Birkby smiled and nodded confirmatively. ‘Yes,’ he resumed, ‘most of our fights were about food, but my first one was about my trousers. You see, I was off watch and turned in asleep when the torpedo struck the Tara, and I only just managed to get away in my pajamas. The lower part of these I kicked out of in the water, and one of the sailors of the submarine gave me a spare pair of his German naval breeches. It was glad indeed I was to have them. At first no one remarked them, but finally, at the end of a hard day’s march, one of the Welsh lads passed some observation in his own language about me accepting the bounty of the Hun. I didn’t understand exactly what he said, but to be on the safe side I clouted him one then and there. But all the same,’ he concluded after a pause, ‘I traded the Hun trousers to one of the guards for a long Arab shirt, and got on without any breeches for the rest of the time.’

‘An’ not a bit worse off than most of the rest of us,’ added Fenton. ‘ ’Is “burnoose” was a good foot longer than mine.’

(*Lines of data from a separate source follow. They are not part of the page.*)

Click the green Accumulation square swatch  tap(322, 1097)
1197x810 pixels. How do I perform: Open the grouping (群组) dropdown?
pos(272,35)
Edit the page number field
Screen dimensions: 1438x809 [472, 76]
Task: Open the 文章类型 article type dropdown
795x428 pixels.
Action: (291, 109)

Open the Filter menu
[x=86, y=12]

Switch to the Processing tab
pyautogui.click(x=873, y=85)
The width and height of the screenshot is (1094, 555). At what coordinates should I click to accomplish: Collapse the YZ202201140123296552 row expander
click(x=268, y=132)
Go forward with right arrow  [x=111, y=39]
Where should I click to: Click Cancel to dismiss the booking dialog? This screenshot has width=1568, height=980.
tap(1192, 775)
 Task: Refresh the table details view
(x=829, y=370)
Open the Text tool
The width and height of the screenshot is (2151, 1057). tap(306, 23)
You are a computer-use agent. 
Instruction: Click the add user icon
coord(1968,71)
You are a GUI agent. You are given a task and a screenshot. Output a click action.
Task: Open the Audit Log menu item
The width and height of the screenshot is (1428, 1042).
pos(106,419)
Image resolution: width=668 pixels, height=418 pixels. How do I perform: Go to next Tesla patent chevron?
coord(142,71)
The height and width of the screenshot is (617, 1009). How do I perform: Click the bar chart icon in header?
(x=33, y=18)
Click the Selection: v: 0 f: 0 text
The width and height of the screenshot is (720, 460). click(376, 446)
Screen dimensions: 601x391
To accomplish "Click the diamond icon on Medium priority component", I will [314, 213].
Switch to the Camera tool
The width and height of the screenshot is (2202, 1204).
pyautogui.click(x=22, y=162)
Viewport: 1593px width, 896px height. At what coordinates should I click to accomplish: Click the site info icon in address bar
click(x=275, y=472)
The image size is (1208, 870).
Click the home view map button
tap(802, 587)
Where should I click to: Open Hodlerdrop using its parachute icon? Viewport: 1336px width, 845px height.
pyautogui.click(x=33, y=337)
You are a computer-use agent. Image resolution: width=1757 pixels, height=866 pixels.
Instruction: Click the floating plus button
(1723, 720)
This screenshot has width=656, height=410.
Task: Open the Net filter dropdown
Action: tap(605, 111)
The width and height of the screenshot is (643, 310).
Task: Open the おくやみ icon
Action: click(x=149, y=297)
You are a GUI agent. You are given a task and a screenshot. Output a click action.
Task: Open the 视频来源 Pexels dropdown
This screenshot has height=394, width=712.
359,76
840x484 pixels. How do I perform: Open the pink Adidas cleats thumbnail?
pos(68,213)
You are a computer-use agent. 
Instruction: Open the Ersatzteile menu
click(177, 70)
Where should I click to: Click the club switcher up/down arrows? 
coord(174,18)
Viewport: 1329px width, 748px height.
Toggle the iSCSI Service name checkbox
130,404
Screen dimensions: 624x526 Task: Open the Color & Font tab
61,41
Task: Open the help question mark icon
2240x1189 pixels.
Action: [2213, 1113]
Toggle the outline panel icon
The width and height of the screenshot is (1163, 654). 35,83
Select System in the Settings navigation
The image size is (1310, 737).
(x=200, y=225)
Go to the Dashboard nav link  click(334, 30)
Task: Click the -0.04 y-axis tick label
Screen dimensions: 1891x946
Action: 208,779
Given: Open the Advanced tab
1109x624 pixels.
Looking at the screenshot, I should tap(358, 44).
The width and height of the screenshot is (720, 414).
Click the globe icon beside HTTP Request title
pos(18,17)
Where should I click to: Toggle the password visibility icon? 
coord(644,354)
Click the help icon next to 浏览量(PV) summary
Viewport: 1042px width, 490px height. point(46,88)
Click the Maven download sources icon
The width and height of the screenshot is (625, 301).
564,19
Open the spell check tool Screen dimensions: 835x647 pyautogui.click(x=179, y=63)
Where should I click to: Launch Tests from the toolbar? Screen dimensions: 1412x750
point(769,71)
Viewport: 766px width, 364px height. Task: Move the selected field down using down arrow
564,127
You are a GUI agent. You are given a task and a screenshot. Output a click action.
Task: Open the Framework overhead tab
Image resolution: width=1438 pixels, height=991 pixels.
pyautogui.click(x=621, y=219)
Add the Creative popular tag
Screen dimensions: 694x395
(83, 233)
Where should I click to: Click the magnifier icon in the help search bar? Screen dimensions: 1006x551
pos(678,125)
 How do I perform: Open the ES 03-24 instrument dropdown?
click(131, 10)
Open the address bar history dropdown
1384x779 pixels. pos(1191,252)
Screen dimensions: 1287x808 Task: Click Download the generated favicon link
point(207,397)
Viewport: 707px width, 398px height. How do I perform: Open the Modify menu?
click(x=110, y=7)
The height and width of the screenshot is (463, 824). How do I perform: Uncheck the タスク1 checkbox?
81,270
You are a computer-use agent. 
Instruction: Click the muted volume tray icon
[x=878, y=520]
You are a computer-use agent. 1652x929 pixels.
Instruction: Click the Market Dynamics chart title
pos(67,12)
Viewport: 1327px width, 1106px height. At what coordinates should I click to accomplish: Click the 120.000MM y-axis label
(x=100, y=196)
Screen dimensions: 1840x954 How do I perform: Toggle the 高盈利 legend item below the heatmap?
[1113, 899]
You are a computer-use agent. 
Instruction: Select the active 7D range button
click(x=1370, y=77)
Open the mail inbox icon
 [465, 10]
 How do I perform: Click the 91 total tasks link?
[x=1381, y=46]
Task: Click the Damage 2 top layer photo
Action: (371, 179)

‘But it was X——, “The Snail King,”’ continued Birkby, ‘who was oftenest in trouble. We were all jealous of his appetite for the blooming wrigglers, jealous of the quick way he had of spying and picking them up, and, most of all, jealous of the way he was getting fat on them while all the rest of us were wasting away to skeletons. First and last, though, I think we were about quits with him. You see, the way we cooked the snails was to throw them on the coals till the blow-off of steam made a sort of whistle to announce that they were done t o a proper turn. Well, little old Barton here, by dint of long practicing alone in the desert, developed a bit of a whistle of his own which even “The Snail King” himself could n’t tell from the real thing. By tooting up at the proper moments, old Barty had the “King” setting his teeth in half-cooked snails for most a week before he twigged the thing. Of course, he jumped on our little friend here with both feet, and it took two of us half-fed ones to drag him off.’

‘Aye,matey,’Barton chipped in, ‘an’ it tuk three o’ ye tu ’old ’im the week arter w’en we planted the loaded shells on ’im. I pinched a ca’tridge frum one o’ the Avrabs, an’ filled the small end o’ the curl o’ a dozen snail shells wi’ powder. On top o’ this I rammed in the upper ’arf, the ’orned ’arf, o’ a snail, an’ scattered the shells w’ere “ ’Is ’Ighness” cud find ’em good an’ easy w’en ’e went foragin’. ’E’d a never found out wot wuz wrong wi’ ’em but fer not ’avin’ put ’em all on the coals at oncet. Arter the first uns ’gan tu blow off, a post-mortum on the remainin’ ones revealed some o’ my infernal machines, an’ then I larfed an’ giv the hull game aw’y.’

And so they ran on. Fenton confessed to having ‘ ’ad tu clout’ one of the quartermasters, because the latter had been so ‘swanky’ as to maintain that the torpedo that sank the Tara was scarlet ‘w’en the bally thing was only red’; and Birkby admitted to having closed his argument for the negative on one of Lieutenant Tanner’s Sunday texts with, ‘If you still think “Love is the greatest thing in the world,” take that!’ And as we slid up the Liffey in the drizzle of the Irish dawn, with the pock-marked face of ‘Liberty Hall ’ and the tottering ruins of burned Sackville Street showing dimly ahead, Barton just finished telling me how some one accused the first man to sight the rescuing motors with eating the ‘Ayrabs’ ’emp an’ seein’ things,’ adding that the two were circling each other on tottering legs, looking for an opening to lead into, when the bout was interrupted by the arrival of the Red Cross ambulances.

‘ ’Arf a minit later,’ he concluded, ‘the two o’ ’em wuz both guzzlin’ ower the same jam-tin.’

There had, it appears, been some kind of a dispute over everything from the sand beneath their feet to the sky above their heads, and, except for the higher officers, just about every man of them had had some kind of a set-to with every other one. And yet not even the fine optimism of Captain GwatkinWilliams and Lieutenant Tanner convinced me so thoroughly as these offhand recitals of the ancient British spirit of give-and-take in which they settled their petty troubles that, had the worst come to worst—had, for instance, the Duke of Westminster’s rescue party gone astray, as it so nearly did — it would have been the man, not the beast, in the Tara sailors that would have triumphed in the end.